*** Text excerpt Section Begins ***
DOI: 10.4103/ijpvm.IJPVM_24_17

Rights and Permissions
  Abstract 


Background: Classic phenylketonuria (PKU) is a metabolic disorder. The purpose of this study was to assess epidemiological factors of PKU phenotypes in a neonatal screening program for Mazandaran, Iran. Methods: In this descriptive-retrospective study from 2007 to 2015, neonates PKU level was conducted by phenylalanine level based on a biochemical technique by ELISA and then by confirmatory methods high performance liquid chromatography. Results: Of the 407,244 screened newborns (48.7% girls and 51.3% boys), 14 girls and 13 boys were diagnosed definitely from 465 suspicious cases of PKU. The incidence of PKU was 0.66 in 10,000, which was noted in different severity (severe PKU - 1:67,874, mild PKU - 1:45,249, and HPA - 1:33,937). In addition, we did not detect any cases of nonclassic PKU. Conclusions: Although the consanguineous marriage pattern is a major cause of hyperphenylalaninemia (HPA) particularly in Iranian, there was no significant difference between groups in this study. Now, screening should be executed for all of the family that they have the familial history of PKU in Iran. According to varies actual of prevalence and incidence rate of PKU reported a real patient and taking PKU with mild PKU and HPA, it is recommended, the will provide the PKU reports based on the severity of the disease.
*** Text excerpt Section Ends ***
How many newborns were screened according to the abstract on PKU in Mazandaran?
*** Data for analysis Section Begins ***
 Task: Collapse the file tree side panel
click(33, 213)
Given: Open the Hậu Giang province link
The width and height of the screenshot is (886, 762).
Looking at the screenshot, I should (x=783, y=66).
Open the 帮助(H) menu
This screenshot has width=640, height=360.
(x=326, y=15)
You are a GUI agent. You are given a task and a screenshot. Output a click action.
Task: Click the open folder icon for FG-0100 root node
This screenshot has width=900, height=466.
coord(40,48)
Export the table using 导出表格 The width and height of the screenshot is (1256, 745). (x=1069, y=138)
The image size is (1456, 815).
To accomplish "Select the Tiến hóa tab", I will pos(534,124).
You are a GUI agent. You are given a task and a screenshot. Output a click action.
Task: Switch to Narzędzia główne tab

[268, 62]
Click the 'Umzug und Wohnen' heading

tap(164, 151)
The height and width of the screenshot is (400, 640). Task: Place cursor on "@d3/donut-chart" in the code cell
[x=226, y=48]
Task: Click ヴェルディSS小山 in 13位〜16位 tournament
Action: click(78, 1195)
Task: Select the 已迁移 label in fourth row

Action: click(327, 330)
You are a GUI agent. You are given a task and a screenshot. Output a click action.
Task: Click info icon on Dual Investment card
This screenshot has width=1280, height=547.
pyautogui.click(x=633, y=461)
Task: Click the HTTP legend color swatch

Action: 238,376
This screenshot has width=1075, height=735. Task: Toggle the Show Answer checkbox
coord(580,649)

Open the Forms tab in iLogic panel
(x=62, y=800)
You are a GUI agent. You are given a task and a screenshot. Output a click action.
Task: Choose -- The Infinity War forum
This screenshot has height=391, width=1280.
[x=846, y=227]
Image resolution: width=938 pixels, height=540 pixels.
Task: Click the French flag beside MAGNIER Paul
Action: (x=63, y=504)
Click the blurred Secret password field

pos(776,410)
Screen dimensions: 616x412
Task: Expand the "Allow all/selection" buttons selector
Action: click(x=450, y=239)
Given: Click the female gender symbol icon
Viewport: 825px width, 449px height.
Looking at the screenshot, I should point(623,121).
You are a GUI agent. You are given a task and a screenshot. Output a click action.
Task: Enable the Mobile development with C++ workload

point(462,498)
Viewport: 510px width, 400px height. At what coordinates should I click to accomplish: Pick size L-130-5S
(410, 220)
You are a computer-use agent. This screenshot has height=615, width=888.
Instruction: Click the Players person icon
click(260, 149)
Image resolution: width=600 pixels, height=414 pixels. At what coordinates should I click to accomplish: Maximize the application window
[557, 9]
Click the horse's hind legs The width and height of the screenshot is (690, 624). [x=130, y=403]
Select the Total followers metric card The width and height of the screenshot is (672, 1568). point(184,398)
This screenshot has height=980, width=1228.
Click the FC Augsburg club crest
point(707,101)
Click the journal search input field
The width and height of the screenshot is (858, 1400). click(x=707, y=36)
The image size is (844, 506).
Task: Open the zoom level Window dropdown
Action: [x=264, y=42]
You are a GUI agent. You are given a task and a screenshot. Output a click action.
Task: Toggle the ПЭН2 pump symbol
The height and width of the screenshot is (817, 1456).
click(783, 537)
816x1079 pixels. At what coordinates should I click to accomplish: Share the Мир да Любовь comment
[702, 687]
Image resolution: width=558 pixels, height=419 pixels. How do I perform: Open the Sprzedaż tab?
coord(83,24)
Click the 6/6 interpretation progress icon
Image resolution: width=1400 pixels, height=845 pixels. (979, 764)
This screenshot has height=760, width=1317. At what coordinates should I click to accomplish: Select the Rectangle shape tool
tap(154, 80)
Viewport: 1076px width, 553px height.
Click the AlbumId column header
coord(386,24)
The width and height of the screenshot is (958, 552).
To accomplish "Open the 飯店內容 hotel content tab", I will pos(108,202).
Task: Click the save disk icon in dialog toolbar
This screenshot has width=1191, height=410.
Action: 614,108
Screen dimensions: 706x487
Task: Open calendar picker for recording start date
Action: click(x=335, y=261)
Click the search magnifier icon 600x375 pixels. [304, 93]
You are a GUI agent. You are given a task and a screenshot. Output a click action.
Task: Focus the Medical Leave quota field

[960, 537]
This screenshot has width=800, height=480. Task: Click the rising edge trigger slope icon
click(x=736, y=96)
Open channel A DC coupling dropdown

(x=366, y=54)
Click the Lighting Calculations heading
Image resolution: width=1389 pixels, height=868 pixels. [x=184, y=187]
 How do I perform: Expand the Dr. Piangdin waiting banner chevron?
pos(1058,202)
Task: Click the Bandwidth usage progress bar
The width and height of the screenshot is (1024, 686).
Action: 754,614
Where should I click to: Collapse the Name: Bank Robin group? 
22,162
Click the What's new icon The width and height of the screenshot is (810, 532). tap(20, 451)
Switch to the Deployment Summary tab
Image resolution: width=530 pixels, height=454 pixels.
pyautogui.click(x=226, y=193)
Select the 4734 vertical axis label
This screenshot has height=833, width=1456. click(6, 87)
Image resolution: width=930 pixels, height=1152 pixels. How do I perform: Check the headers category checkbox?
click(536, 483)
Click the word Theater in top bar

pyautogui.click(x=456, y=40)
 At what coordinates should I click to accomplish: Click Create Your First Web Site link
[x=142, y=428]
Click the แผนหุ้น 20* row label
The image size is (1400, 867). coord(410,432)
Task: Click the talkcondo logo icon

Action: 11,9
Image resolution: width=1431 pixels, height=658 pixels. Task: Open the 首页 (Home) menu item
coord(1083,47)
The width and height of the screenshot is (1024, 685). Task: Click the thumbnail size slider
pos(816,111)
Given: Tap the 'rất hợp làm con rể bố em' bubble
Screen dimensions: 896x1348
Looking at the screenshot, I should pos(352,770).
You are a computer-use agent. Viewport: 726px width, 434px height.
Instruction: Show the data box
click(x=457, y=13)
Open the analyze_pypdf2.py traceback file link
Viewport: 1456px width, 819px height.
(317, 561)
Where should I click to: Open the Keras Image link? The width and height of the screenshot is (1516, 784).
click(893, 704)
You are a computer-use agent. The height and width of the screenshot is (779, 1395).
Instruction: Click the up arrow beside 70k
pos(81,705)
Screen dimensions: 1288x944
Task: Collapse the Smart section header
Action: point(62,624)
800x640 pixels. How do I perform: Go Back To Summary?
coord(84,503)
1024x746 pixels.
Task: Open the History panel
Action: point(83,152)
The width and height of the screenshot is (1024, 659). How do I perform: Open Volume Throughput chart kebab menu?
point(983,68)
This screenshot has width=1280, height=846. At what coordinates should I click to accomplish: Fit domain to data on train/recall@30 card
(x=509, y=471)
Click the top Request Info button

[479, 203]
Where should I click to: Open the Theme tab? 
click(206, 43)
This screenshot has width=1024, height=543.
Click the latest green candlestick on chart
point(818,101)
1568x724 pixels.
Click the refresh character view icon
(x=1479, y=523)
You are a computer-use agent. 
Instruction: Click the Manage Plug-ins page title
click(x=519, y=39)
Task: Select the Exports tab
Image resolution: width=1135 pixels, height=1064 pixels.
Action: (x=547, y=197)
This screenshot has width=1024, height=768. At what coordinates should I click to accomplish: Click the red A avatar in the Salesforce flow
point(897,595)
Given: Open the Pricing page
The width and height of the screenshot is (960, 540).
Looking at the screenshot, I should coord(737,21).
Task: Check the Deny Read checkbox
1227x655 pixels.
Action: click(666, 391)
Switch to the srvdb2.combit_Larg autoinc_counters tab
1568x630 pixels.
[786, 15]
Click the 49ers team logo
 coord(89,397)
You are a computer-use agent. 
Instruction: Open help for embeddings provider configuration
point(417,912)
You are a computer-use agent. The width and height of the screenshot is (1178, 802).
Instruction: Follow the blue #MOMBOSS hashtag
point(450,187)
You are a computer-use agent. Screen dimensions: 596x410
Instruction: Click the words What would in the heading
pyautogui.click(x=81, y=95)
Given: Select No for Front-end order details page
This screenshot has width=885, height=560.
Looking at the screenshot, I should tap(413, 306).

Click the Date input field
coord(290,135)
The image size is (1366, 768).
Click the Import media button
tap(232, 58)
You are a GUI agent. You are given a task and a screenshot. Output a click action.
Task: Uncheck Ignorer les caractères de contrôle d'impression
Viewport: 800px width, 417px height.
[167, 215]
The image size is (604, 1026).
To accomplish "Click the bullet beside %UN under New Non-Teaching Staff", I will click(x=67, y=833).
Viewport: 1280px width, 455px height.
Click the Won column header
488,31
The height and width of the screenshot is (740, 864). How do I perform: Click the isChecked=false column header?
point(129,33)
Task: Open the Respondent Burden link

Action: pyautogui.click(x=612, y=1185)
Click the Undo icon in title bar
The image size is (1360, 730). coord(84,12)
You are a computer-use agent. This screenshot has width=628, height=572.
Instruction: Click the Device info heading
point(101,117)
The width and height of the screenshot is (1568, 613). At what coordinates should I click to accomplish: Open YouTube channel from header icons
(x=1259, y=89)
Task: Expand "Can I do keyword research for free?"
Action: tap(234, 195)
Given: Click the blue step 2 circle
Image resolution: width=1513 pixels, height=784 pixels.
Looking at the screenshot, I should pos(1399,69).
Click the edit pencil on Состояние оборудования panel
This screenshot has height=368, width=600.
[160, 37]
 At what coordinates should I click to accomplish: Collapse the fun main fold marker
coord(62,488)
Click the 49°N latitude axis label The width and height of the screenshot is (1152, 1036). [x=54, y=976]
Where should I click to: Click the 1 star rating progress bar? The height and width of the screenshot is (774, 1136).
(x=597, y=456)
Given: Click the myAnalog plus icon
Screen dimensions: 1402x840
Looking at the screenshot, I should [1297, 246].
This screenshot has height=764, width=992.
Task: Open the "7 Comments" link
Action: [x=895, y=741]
*** Data for analysis Section Ends ***
Worked solution
407,244